If you’re overseeing a financial ERP implementation, upgrade, or reengineering project, you’ve probably noticed a motif among the industry analysis. The top research firms advise you to think in terms of short-term versus long-term system goals. Between innovation and differentiation. Strategic advantage versus stable system of record. On top of all that, you’re faced with technical differences between platforms. Cloud versus on-premise. Hybrids thereof. Related, but not synonymous, are differences in software delivery. SaaS versus merely hosted, for instance. Quite a Venn diagram and it’s all important. It’s also a lot to keep in one’s mind, especially if your native field is not IT.

financial-erp

Whether you’re entrenched in the implementation team or observing from the distance of the steering committee, do keep in mind industry trends and topics. These are crucial aspects of today’s ERP. But in the process, don’t discount what you already know.

Here are some questions about financial ERP functionality. Not technical architecture. Not the particular software vendor. Functionality – what can the system do, and what do you make sure it cannot do. Consider the following to be a simple health-check of your financial ERP system. To the extent you can answer in the affirmative to these familiar questions, your system is on the right track.

General Ledger 

  • Can you produce your income statement and balance sheet using only the Natural Account in your chart of accounts?
  • At month-end, can you close and reconcile within three days?
  • Does the system produce reports for you that identify reconciling items between GL activity and those in the feeder systems?
  • Does your GL automate the elimination journal entries needed for consolidation?
  • Does your GL automate foreign currency gain and loss recognitions, along with translation and revaluation?
  • Does your general ledger meet statutory reporting requirements in addition to those of GAAP and IFRS?
  • Does your general ledger automate the periodic allocation of fixed costs to other entities?
  • Does your general ledger come with an excel-based reporting add-in which allows financial analysts to not only produce reports, but drill all the way from financial line items to individual invoice lines?

Fixed Assets 

  • Does your fixed asset system automatically create assets based on expenditures through your AP or GL system?
  • Does your fixed asset system track physical location and custody of your assets along with depreciation? Or do you have to track the physical attributes elsewhere?
  • When you transfer an asset between legal entities, does your system maintain a full, reportable trail of where the asset started and where it went? What about when there are multiple transfers to the same asset?
  • Can your asset system maintain, for a single asset, different cost basis, useful life, and depreciation rules such as different books for corporate reporting, US Federal Tax, State Tax, ACE, AMT, statutory and so on?
  • When it is time to file tax returns, is your tax department able to use reports directly out of the system, or must they adjust the data in excel before filing?
  • Does your fixed asset system produce a monthly roll-forward of both cost and accumulated depreciation?

Payables 

  • Does your AP system store electronic images of your vendor invoices?
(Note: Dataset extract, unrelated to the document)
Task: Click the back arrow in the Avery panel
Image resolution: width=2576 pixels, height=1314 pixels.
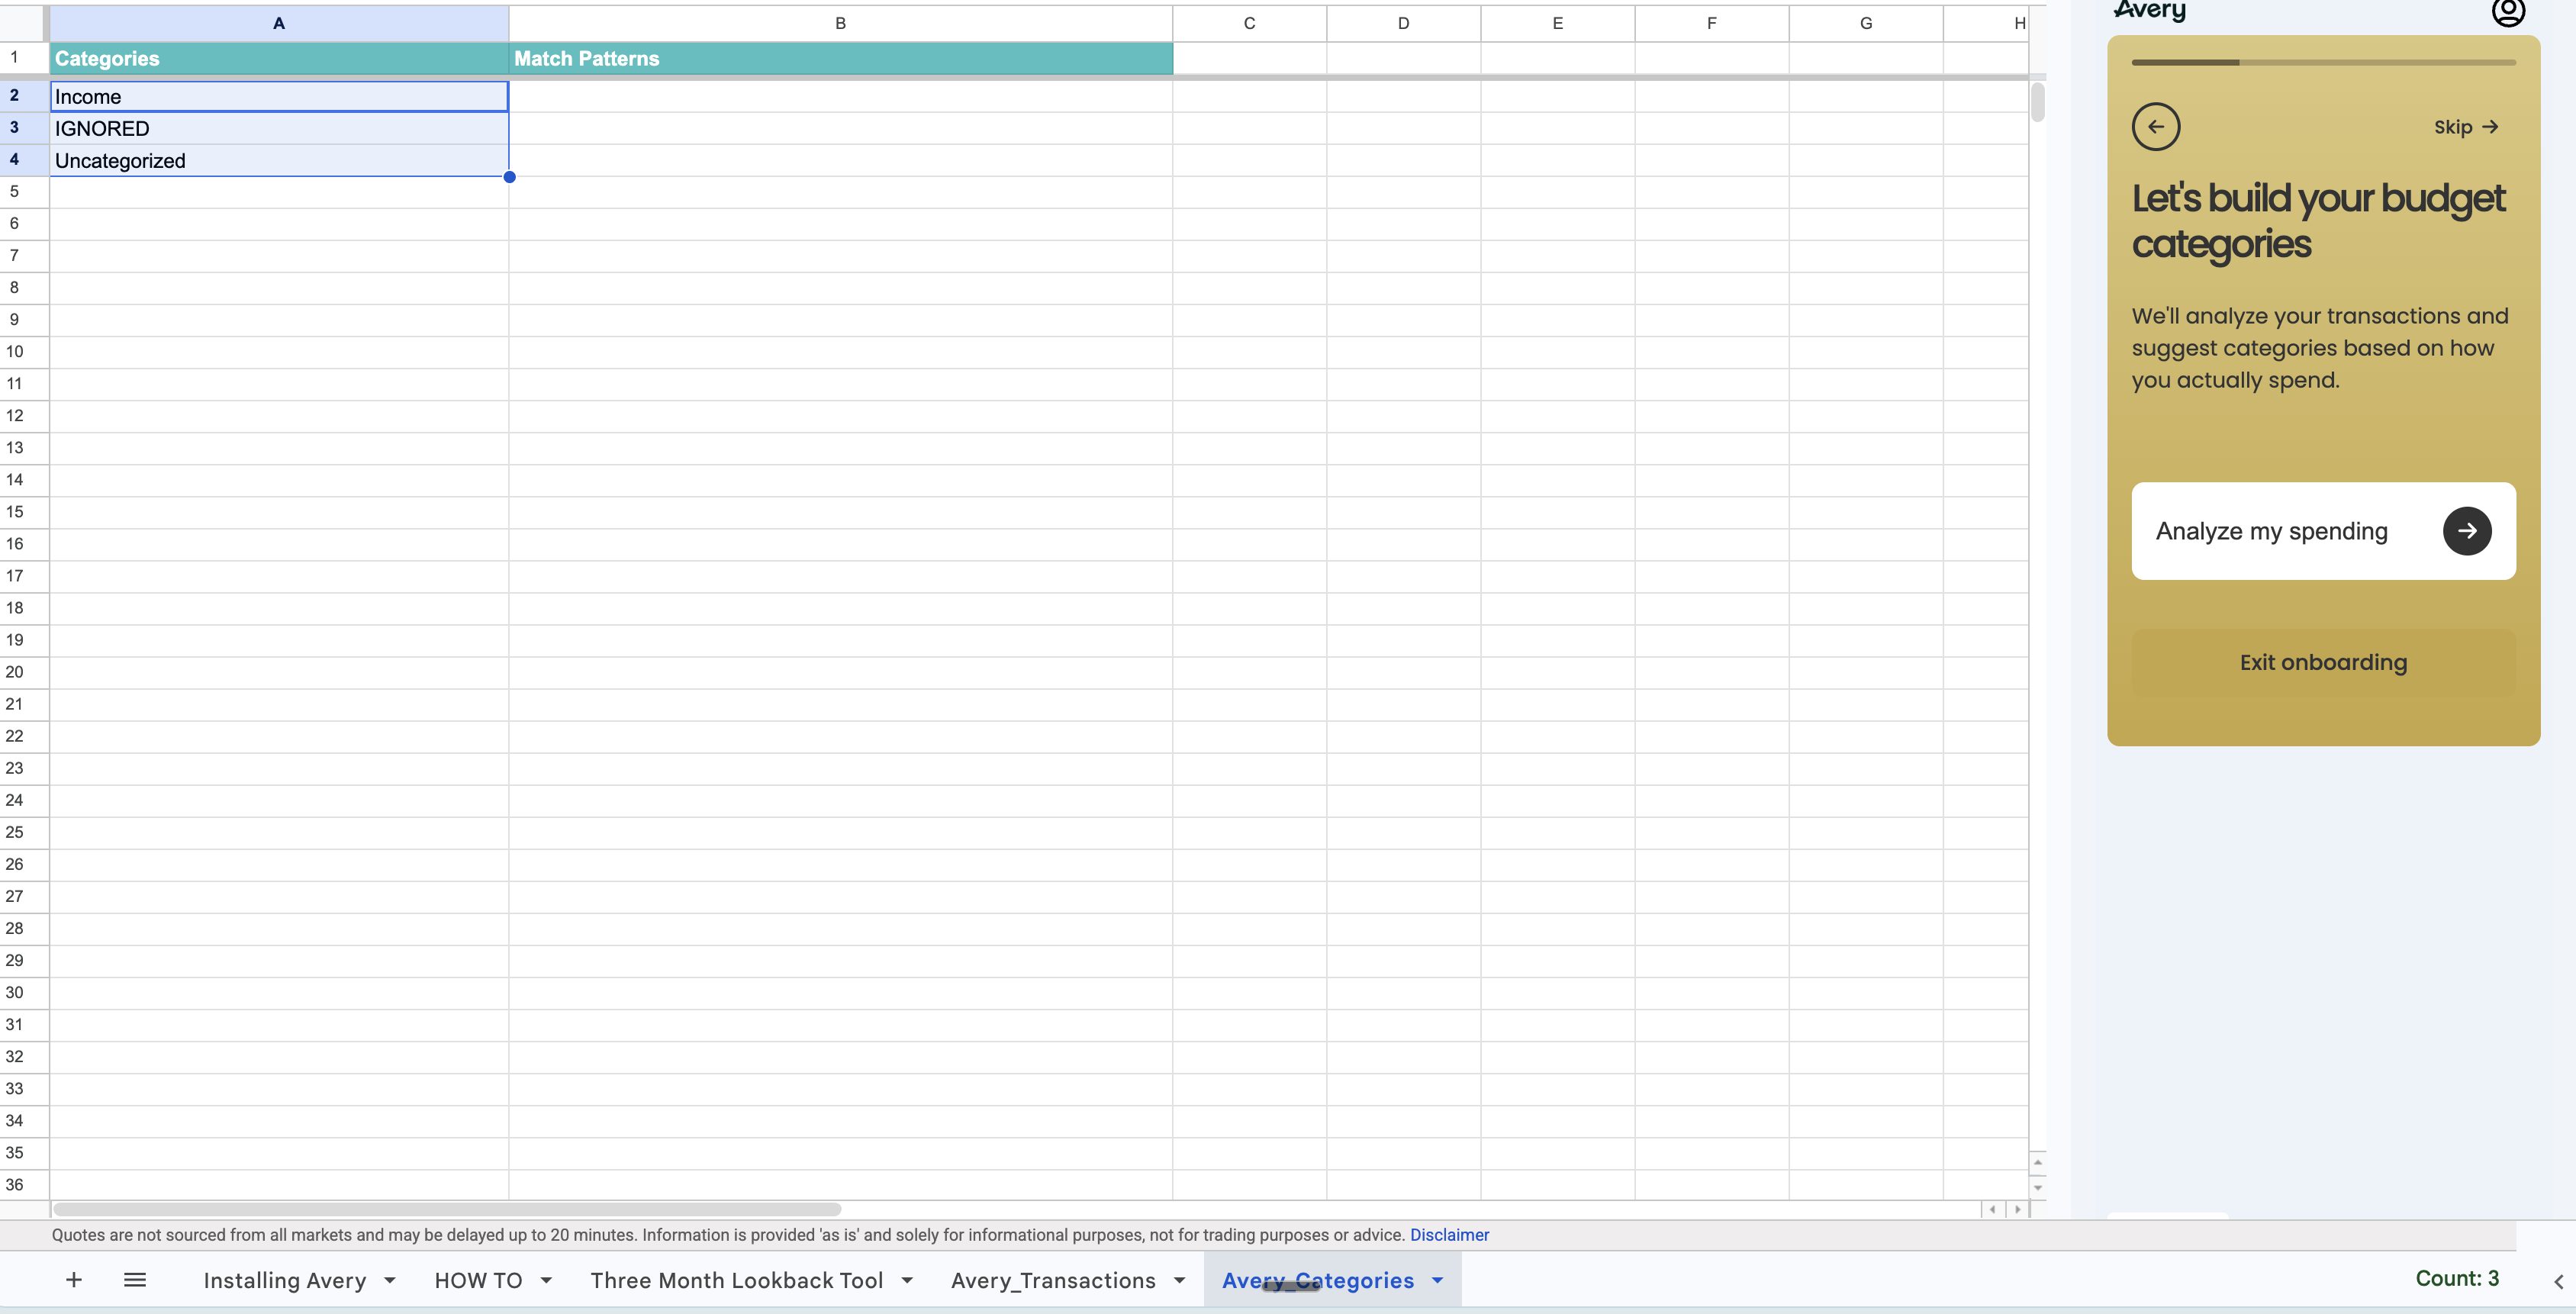Action: tap(2156, 126)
Or, at least, can you link directly from the online record of the vendor invoice to the electronic image in some other system?
  • Does your AP system implement the preventive control known as three-way matching?
  • Are at least eighty percent of your match exceptions informative and actionable? Examples would be price variances between PO line, receipt line, and invoice line. Or Missing PO. Or missing receipt. Some exceptions are more general and require heuristic analysis to figure out, such as when a purchase order is somehow changed while the vendor invoice is still being matched. If more than twenty percent of match exceptions require analysis to even figure out what’s wrong, then the system isn’t serving you very well.
  • At least eighty percent of the time, are purchase orders and receipts entered prior to the vendor invoice being received? Receipts or purchase orders entered after the vendor invoice are often based on the vendor invoice itself. In which case, anyone relying on the three-way-match as a preventive control is fooling themselves.
  • Can your AP system produce 1099s at year end out of the box?
  • Does your AP system implement the preventive control known as positive pay?
  • Does your AP system take advantage of timing-based discounts when it schedules payments?

Receivables 

  • Does your system allow AR specialist to see, in one single screen, the customer’s account balance and payment history.
  • Are customer records set up at the correct granularity to call on and collect those accounts?
  • Can you reprint invoice copies from your AR system in five clicks or less?
  • Does the system produce standard aging metrics for you? DSO? CEI?
  • Can you run a monthly AR roll forward report out of the system?
  • Does your system allow you to run an aging report as of any past date or future date?
  • Does your AR system allow you to configure the buckets on your aging report without the need to reprogram?

By all means, consider technical trends and heed the advice of your IT counterparts. The right strategy carries great opportunity. In the process, just don’t lose site of the tactical functionality that matters to you as a finance professional and to your organization. It is the stuff you already know. It is the reason to implement ERP in the first place.